» **DIRECTIVE 1**
In the rows that follow the text on video image decoding, update "preset" to "template" and leave everything else as it is. Omit the pictures from your answer.

·····

Pulse or digital communications – Bandwidth reduction or expansion – Television or motion video signal
Reexamination Certificate
1997-12-12
2001-01-23
Britton, Howard (Department: 2713)
Pulse or digital communications
Bandwidth reduction or expansion
Television or motion video signal
Reexamination Certificate
active
06178205
ABSTRACT:
REFERENCE TO MICROFICHE APPENDIX
The present specification comprises a microfiche appendix. The total number of microfiche sheets in the microfiche appendix is one. The total number of frames in the microfiche appendix is 49.
COPYRIGHT NOTICE
A portion of the disclosure of this patent document contains material that is subject to copyright protection. The copyright owner has no objection to the facsimile reproduction by anyone of the patent document or the patent disclosure, as it appears in the Patent and Trademark Office patent files or records, but otherwise reserves all copyright rights whatsoever.
BACKGROUND
1. Field of the Invention
This invention relates to systems for decoding video images and particularly to methods for improving decoded video image quality by removing coding artifacts and noise.
2. Description of Related Art
“Coding artifacts” are visible degradations in image quality that may appear as a result of encoding and then decoding a video image using a video compression method such as employed for the MPEG-1, MPEG-2, H.261, or H.263 standard. For example, video encoding for each of the MPEG-1, MPEG-2, H.261, and H.263 standards employs some combination of: partitioning frames of a video image into blocks; determining motion vectors for motion compensation of the blocks;
performing a frequency transform (e.g., a discrete cosine transform) on each block or motion-difference block; and quantizing the resultant transform coefficients. Upon decoding, common coding artifacts in a video image include blockiness that results from discontinuity of block-based motion compensation and inverse frequency transforms at block boundaries and “mosquito” noise surrounding objects in the video image as a result of quantization errors changing transform coefficients. Sources other than encoding and decoding can also introduce noise that degrades image quality. For example, transmission errors or noise in the system recording a video image can create random noise in the video image.

·····

» **DIRECTIVE 2**
Duplicate the full video decoding patent text above without any changes.

» **MATERIAL PROVIDED**
·····

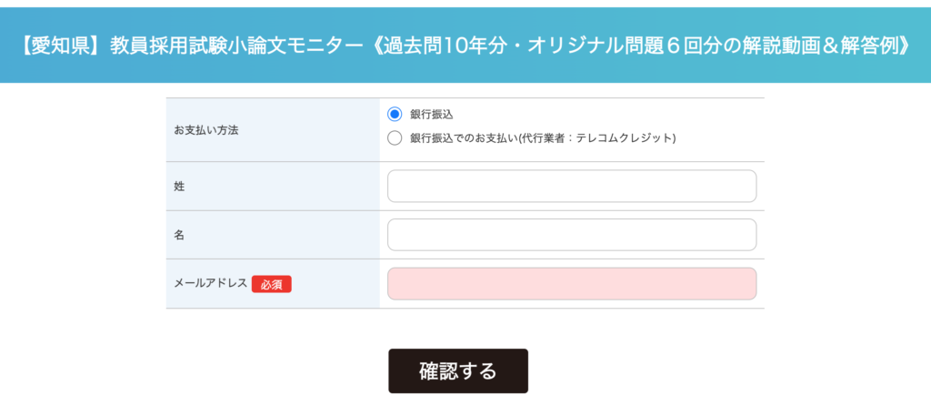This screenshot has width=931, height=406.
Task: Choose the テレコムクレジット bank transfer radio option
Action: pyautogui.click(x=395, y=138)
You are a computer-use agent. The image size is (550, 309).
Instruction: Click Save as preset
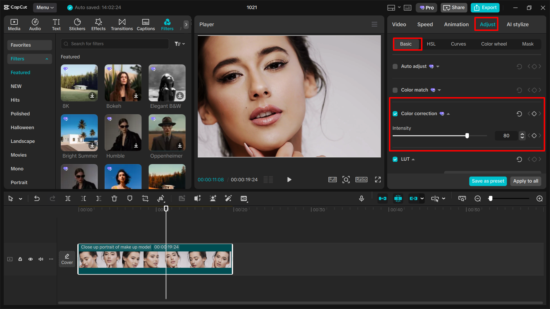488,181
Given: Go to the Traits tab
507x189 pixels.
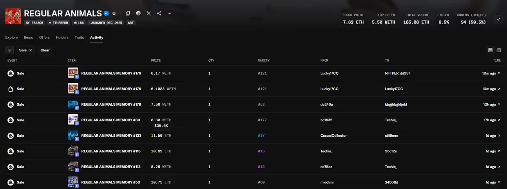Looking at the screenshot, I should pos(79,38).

·····

» **WRITTEN REPLY 1**
This screenshot has width=931, height=406.
Task: Choose the テレコムクレジット bank transfer radio option
Action: pyautogui.click(x=395, y=138)
You are a computer-use agent. The image size is (550, 309).
Instruction: Click Save as template
488,181
Given: Go to the Traits tab
507x189 pixels.
Looking at the screenshot, I should pos(79,38).

» **WRITTEN REPLY 2**
Pulse or digital communications – Bandwidth reduction or expansion – Television or motion video signal
Reexamination Certificate
1997-12-12
2001-01-23
Britton, Howard (Department: 2713)
Pulse or digital communications
Bandwidth reduction or expansion
Television or motion video signal
Reexamination Certificate
active
06178205
ABSTRACT:
REFERENCE TO MICROFICHE APPENDIX
The present specification comprises a microfiche appendix. The total number of microfiche sheets in the microfiche appendix is one. The total number of frames in the microfiche appendix is 49.
COPYRIGHT NOTICE
A portion of the disclosure of this patent document contains material that is subject to copyright protection. The copyright owner has no objection to the facsimile reproduction by anyone of the patent document or the patent disclosure, as it appears in the Patent and Trademark Office patent files or records, but otherwise reserves all copyright rights whatsoever.
BACKGROUND
1. Field of the Invention
This invention relates to systems for decoding video images and particularly to methods for improving decoded video image quality by removing coding artifacts and noise.
2. Description of Related Art
“Coding artifacts” are visible degradations in image quality that may appear as a result of encoding and then decoding a video image using a video compression method such as employed for the MPEG-1, MPEG-2, H.261, or H.263 standard. For example, video encoding for each of the MPEG-1, MPEG-2, H.261, and H.263 standards employs some combination of: partitioning frames of a video image into blocks; determining motion vectors for motion compensation of the blocks;
performing a frequency transform (e.g., a discrete cosine transform) on each block or motion-difference block; and quantizing the resultant transform coefficients. Upon decoding, common coding artifacts in a video image include blockiness that results from discontinuity of block-based motion compensation and inverse frequency transforms at block boundaries and “mosquito” noise surrounding objects in the video image as a result of quantization errors changing transform coefficients. Sources other than encoding and decoding can also introduce noise that degrades image quality. For example, transmission errors or noise in the system recording a video image can create random noise in the video image.